Morgan Stanley Layoffs Hit 2,500 Workers — What We Know About Severance and Benefits
Job cuts impact key divisions as the bank realigns priorities despite record revenue

Morgan Stanley is cutting around 2,500 jobs, representing roughly 3 per cent of its global workforce, sources familiar with the matter have confirmed. The reductions affect key divisions including investment banking, trading, and wealth management.
Layoffs began last week and will impact both the United States and international offices. The move comes despite a record year for revenue, reflecting the bank's ongoing realignment of priorities amid a changing financial landscape.
Roles and Divisions Affected
The job cuts include private bankers and back-office staff in the wealth management division, with some roles involving client mortgages. Sources say the firm has trimmed personnel multiple times in recent years.
Wall Street peers, including Goldman Sachs and JPMorgan Chase, have similarly reduced staff as part of efficiency drives and the integration of artificial intelligence in operations.
The job cuts were first reported by The Wall Street Journal, which said the layoffs span all major divisions of the firm, including investment banking, trading and wealth management.
Industry analysts note that while some roles are directly client-facing, many cuts are in administrative and support positions, reflecting broader corporate strategies to optimise operations.
The bank has not released a detailed breakdown of positions affected, but employees across several regions have confirmed receiving notices.
Strong Performance Amid Reductions
Morgan Stanley reported record revenue in 2025, driven by a revival in dealmaking, market volatility that benefited trading desks, and increased spending from high-net-worth clients. Its wealth management unit, which generates nearly half of the firm's income, saw fourth-quarter revenue jump by 13%.
Analysts say that the decision to cut staff reflects a broader trend of firms balancing strong financial performance with cost efficiency measures rather than immediate financial necessity.
Despite the strong results, Morgan Stanley is following a pattern seen across Wall Street, where even profitable companies are streamlining workforces to remain competitive. Observers highlight that cost-cutting measures often come alongside technology adoption, which reshapes traditional roles.
Severance and Benefits for Affected Employees
Details on severance and benefits for the affected employees have not been publicly disclosed. Industry trends suggest that firms often provide packages including financial compensation, continuation of certain benefits, and outplacement support. While the exact terms at Morgan Stanley remain unknown, affected staff are facing uncertainty regarding their next steps in the wake of the job cuts.

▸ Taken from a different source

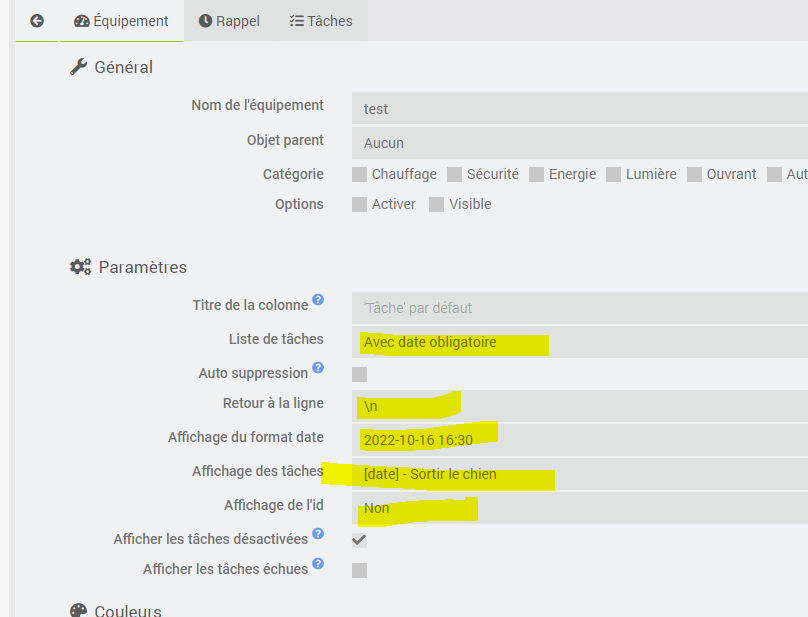This screenshot has width=808, height=617.
Task: Enable the Activer checkbox
Action: pos(360,205)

Employees in wealth management and trading support functions may see varying levels of compensation depending on seniority and role, though no official figures have been released.
The lack of transparency has contributed to anxiety among employees awaiting formal communication from human resources.
Broader Industry Context
Morgan Stanley's decision is part of a wider pattern of layoffs across major corporations, including financial institutions and technology firms.
Companies such as Twitter's Block venture announced reductions of 4,000 positions, illustrating how even top-performing firms are pruning costs in response to economic volatility and technological advances.
Experts note that the integration of AI and automation has accelerated efficiency drives, contributing to workforce reductions despite strong overall profits.
Official Response
Morgan Stanley has not publicly detailed severance packages or other support measures for affected employees. The lack of official disclosure is consistent with past corporate announcements during staff reductions in the sector.
Implications for the Workforce
The cuts at Morgan Stanley underscore a growing trend in Wall Street and corporate America, where even profitable firms are reassessing workforce size.
Employees in impacted roles are navigating uncertainty while the company aims to streamline operations and enhance efficiency in a competitive financial environment.